I found this pretty mechanical without a great deal of sparkle but I was held up for a time after having got the last two letters of 18a wrong which gave me problems with 13d. Do let us know how you got on and what you thought.

If you click on any of the areas showing ‘Click here!’ you’ll see the actual answer so try not to do it by accident.

Across Clues

1a Foresee resistance after Putin’s first order (7)
PREDICT – the abbreviation for electrical resistance follows the first letter of Putin. Then we need an order or decree.

5a The Entertainer, for example, almost perfectly jolly (7)
PLAYFUL – what The Entertainer is an example of is followed by an adverb meaning perfectly (as in ‘you know perfectly well’) without its final letter (almost).

9a Old girlfriend given diamonds (5)
DATED – someone you go out with followed by D(iamonds).

10a Matches — each golfer is after a decent score (9)
PARALLELS – a word meaning each or every and the surname of a South African golfer come after a decent score on the golf course.

11a Forced frail cat I upset to eat one (10)
ARTIFICIAL – forced here means feigned (like an insincere smile).

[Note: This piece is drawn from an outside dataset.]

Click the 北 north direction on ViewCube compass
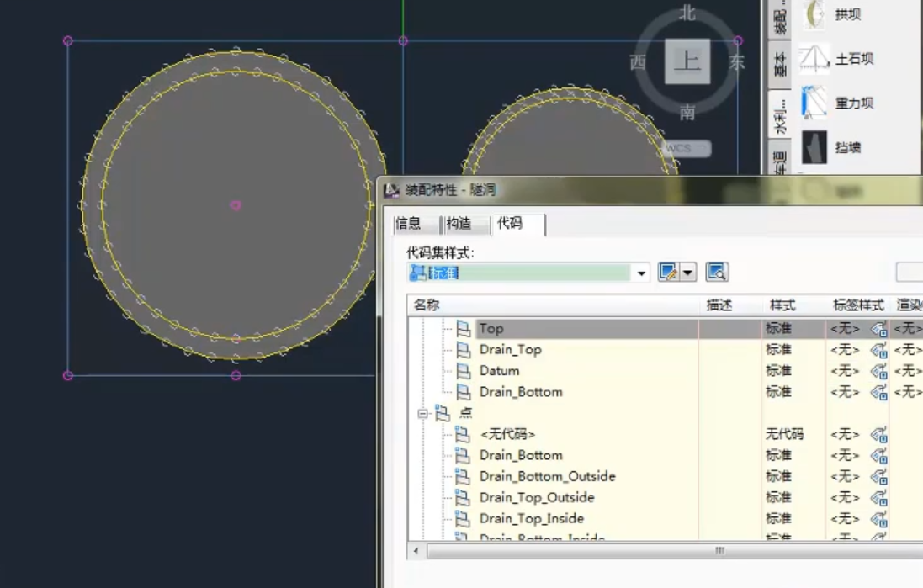 pyautogui.click(x=687, y=13)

It’s an anagram (upset) of FRAIL CAT I containing (to eat) the Roman numeral for one.

12a Stable bank, by the sound of it (4)
SURE – an adjective meaning stable or solid sounds (to some ears) like a bank or waterside.

14a Liberty‘s desire for some Scotch? (12)
INDEPENDENCE – double definition, although pretty much the same definition twice. When I was at school I was told that Scotch was never to be used to mean Scots and Chambers says this usage is regarded as incorrect by many – so presumably that’s the reason for the question mark. We’ll know in a few weeks whether this desire is to be fulfilled.

18a Building prisoner’s training in to get released (12)
CONSTRUCTING – start with a slang word for prisoner and follow this with a present participle meaning training or teaching without the leading IN.

21a Head‘s idle (4)
LOAF – double definition, the first an informal word for head coming from rhyming slang (**** of bread).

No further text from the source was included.